I remember the day each of my three children was born. They came in kicking and screaming and from the moment they arrived their personalities were firmly established. As first time parents we were so sure our children would be different, perfect even! We would teach them how to behave; manners, how and when to speak, who to play with, what to play with, and what they should aspire to when they grow up. (we refused to allow our son to play with guns – only ‘educational’ toys would be allowed, until he figured out how to make one with lego, then proceeded to blow the heads off his sisters Barbie dolls) Oh yeah, we had it all figured out.
Unfortunately, so did they, and we learned quickly that children are born with their own personalities. There’s no way to mold little minds and those well behaved little darlings don’t always behave so well. Makes you wonder who’s raising who!
As the youngest of three I was somewhat anonymous. My brother, the eldest and only boy, was worshipped because he ‘carried the name’. He was given free reign throughout his teen years, and eventually he was given a car because a man needed transportation. My sister, the middle child (and don’t think she doesn’t play that card at every opportunity) was fiercely independent. Strong willed and determined to ‘raise herself’ she challenged my parents, causing enough of a distraction for me to slip under the radar, so I was quite innocent to the antics of kids……until I had my own.

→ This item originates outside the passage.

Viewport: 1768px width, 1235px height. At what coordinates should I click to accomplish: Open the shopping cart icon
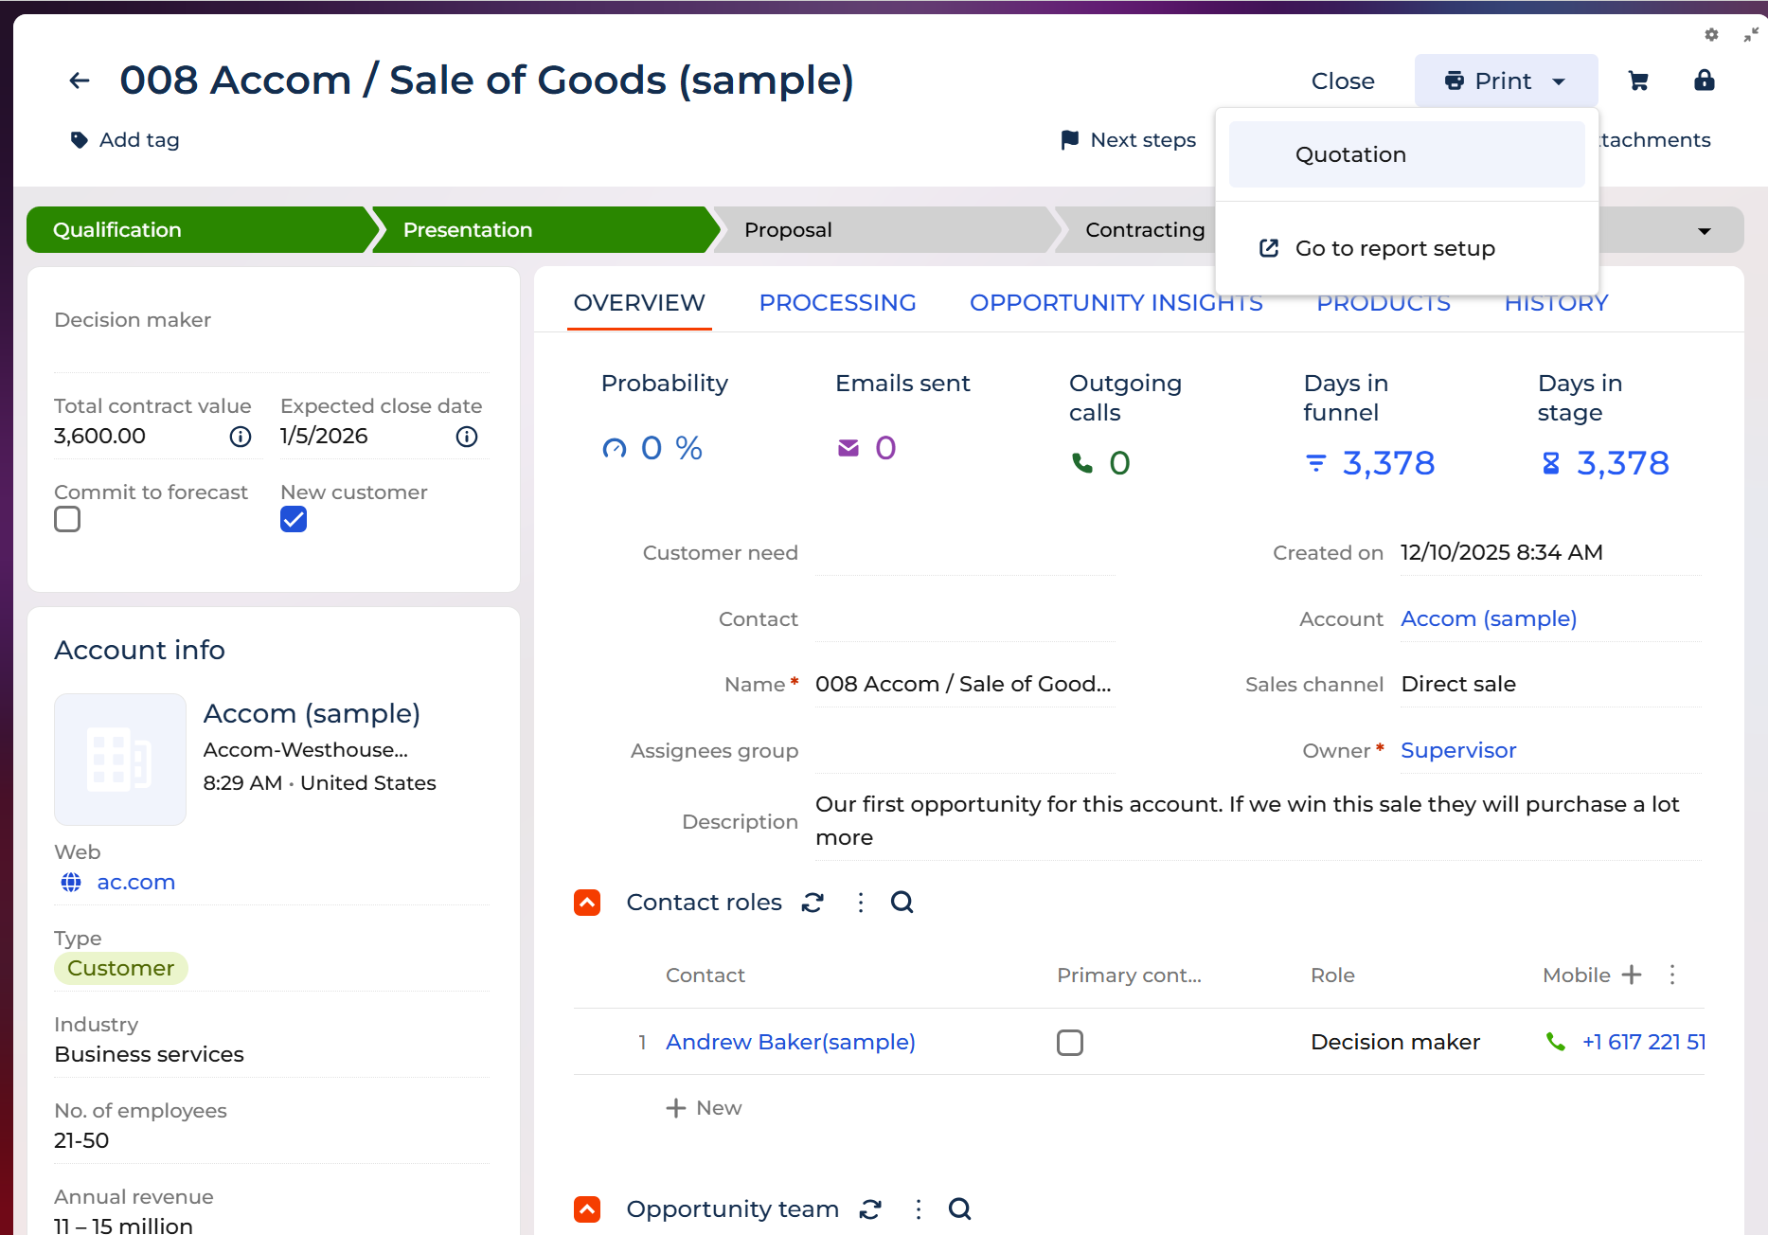pos(1638,81)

Now that all three of my children are grown and starting families of their own they feel more relaxed about sharing stories of their youth and I’m more than a little surprised to see what I missed.
I recall one wintery day when returning from a walk I noticed footprints in the snow that wound around my house. Concerned some thief might be casing the joint to attempt to rob us I followed the tracks through the snow and eventually stumbled upon a case of beer chilling in a snow pile outside my back porch. It never occurred to me my wholesome, innocent children could be responsible – I just assumed would-be thieves were planning a party under my porch. Little did I know my under aged son was preparing for a party. I later found out that the little darling was also the one who bought beer for his under aged friends because he always looked older and could get away with it. (this kid had hairy legs and a mustache in grade one so by age 10 he could easily pass for ‘age-of-majority’. Needless to say he was a popular kid in high school) I just couldn’t believe my innocent babe would do such a thing.
My younger daughter used to suffer with migraines in her youth. During one supposed bout she was flat out and recovering in our basement rec room, under the diligent care of her older sister and a friend. It was years later I found out it wasn’t a migraine at all. Apparently she and her friend were drinking at a friends house (under age, of course) the night before, and over indulged. She called her older sister for help getting home, who came to collect her with her boyfriend, in his fathers car. The motion of the car wreaked havoc on her churning stomach and she proceeded to vomit all over the back seat. The kids all pooled their money to have the car professionally cleaned but the smell was so firmly entrenched in the upholstery the parents eventually had to sell the car. How’d I miss that?
The kids laughingly recite these stories (and many others, I’m shocked to discover) now, in their adult years. They said they made a pact in their teens to always bail the other out if it was needed. Apparently it was needed a lot. I just can’t believe I was so naïve to think my kids were different, or worse, that I could be so deceived by them. What a shock to discover they were like everybody else’s kid,,,,, normal!
My only consolation is that everything that goes around really does come around (and if it doesn’t I’ll help it) My eldest daughter is now raising two girls, both ‘spirited’, and she too is discovering the challenges of an independent mind. You think they’re a handful now,,,, wait’ll those teen years sister. (I didn’t drink until I had children) I had a friend who joked that she’d come into a room to break up a fight between her kids and would fling her slipper at them. It didn’t matter who it hit because it didn’t matter who was at fault, she’d say, “ eventually they all do something wrong”.
Now, well past the danger years where children do stupid, reckless things, I have the luxury of simply observing. I was lucky because despite my apparent naiveté, my kids turned out ok. I didn’t have issues with drugs or police, no serious infractions (at least none they’ve confessed to yet) so I’ll watch with interest to see if they do any better. The tables have turned.